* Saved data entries
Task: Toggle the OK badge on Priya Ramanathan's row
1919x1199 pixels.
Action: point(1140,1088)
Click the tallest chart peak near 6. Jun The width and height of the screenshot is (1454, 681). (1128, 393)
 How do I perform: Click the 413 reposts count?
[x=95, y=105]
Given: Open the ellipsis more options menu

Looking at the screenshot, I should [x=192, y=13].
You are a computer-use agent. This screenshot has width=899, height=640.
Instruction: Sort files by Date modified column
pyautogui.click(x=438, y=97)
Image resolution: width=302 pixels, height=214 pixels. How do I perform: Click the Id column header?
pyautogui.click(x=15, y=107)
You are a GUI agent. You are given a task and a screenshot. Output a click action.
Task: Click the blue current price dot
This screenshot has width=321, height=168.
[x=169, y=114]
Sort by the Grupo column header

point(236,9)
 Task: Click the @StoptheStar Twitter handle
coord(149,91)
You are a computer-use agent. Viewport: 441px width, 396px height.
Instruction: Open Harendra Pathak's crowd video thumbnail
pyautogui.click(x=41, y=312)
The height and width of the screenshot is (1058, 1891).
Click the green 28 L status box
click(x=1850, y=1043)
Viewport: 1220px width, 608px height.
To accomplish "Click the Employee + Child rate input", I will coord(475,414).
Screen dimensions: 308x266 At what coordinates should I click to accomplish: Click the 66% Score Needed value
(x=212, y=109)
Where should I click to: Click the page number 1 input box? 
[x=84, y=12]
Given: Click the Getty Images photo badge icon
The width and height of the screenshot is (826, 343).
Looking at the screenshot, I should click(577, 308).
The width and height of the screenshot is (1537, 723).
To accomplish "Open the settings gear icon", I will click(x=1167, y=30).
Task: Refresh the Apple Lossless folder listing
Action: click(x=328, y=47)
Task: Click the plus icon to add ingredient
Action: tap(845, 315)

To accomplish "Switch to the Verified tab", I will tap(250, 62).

* Task directions
Once you have read the data above, print all of it again exactly.

* Problem solution
Task: Toggle the OK badge on Priya Ramanathan's row
1919x1199 pixels.
Action: point(1140,1088)
Click the tallest chart peak near 6. Jun The width and height of the screenshot is (1454, 681). (1128, 393)
 How do I perform: Click the 413 reposts count?
[x=95, y=105]
Given: Open the ellipsis more options menu

Looking at the screenshot, I should [x=192, y=13].
You are a computer-use agent. This screenshot has width=899, height=640.
Instruction: Sort files by Date modified column
pyautogui.click(x=438, y=97)
Image resolution: width=302 pixels, height=214 pixels. How do I perform: Click the Id column header?
pyautogui.click(x=15, y=107)
You are a GUI agent. You are given a task and a screenshot. Output a click action.
Task: Click the blue current price dot
This screenshot has width=321, height=168.
[x=169, y=114]
Sort by the Grupo column header

point(236,9)
 Task: Click the @StoptheStar Twitter handle
coord(149,91)
You are a computer-use agent. Viewport: 441px width, 396px height.
Instruction: Open Harendra Pathak's crowd video thumbnail
pyautogui.click(x=41, y=312)
The height and width of the screenshot is (1058, 1891).
Click the green 28 L status box
click(x=1850, y=1043)
Viewport: 1220px width, 608px height.
To accomplish "Click the Employee + Child rate input", I will coord(475,414).
Screen dimensions: 308x266 At what coordinates should I click to accomplish: Click the 66% Score Needed value
(x=212, y=109)
Where should I click to: Click the page number 1 input box? 
[x=84, y=12]
Given: Click the Getty Images photo badge icon
The width and height of the screenshot is (826, 343).
Looking at the screenshot, I should click(577, 308).
The width and height of the screenshot is (1537, 723).
To accomplish "Open the settings gear icon", I will click(x=1167, y=30).
Task: Refresh the Apple Lossless folder listing
Action: click(x=328, y=47)
Task: Click the plus icon to add ingredient
Action: tap(845, 315)

To accomplish "Switch to the Verified tab", I will tap(250, 62).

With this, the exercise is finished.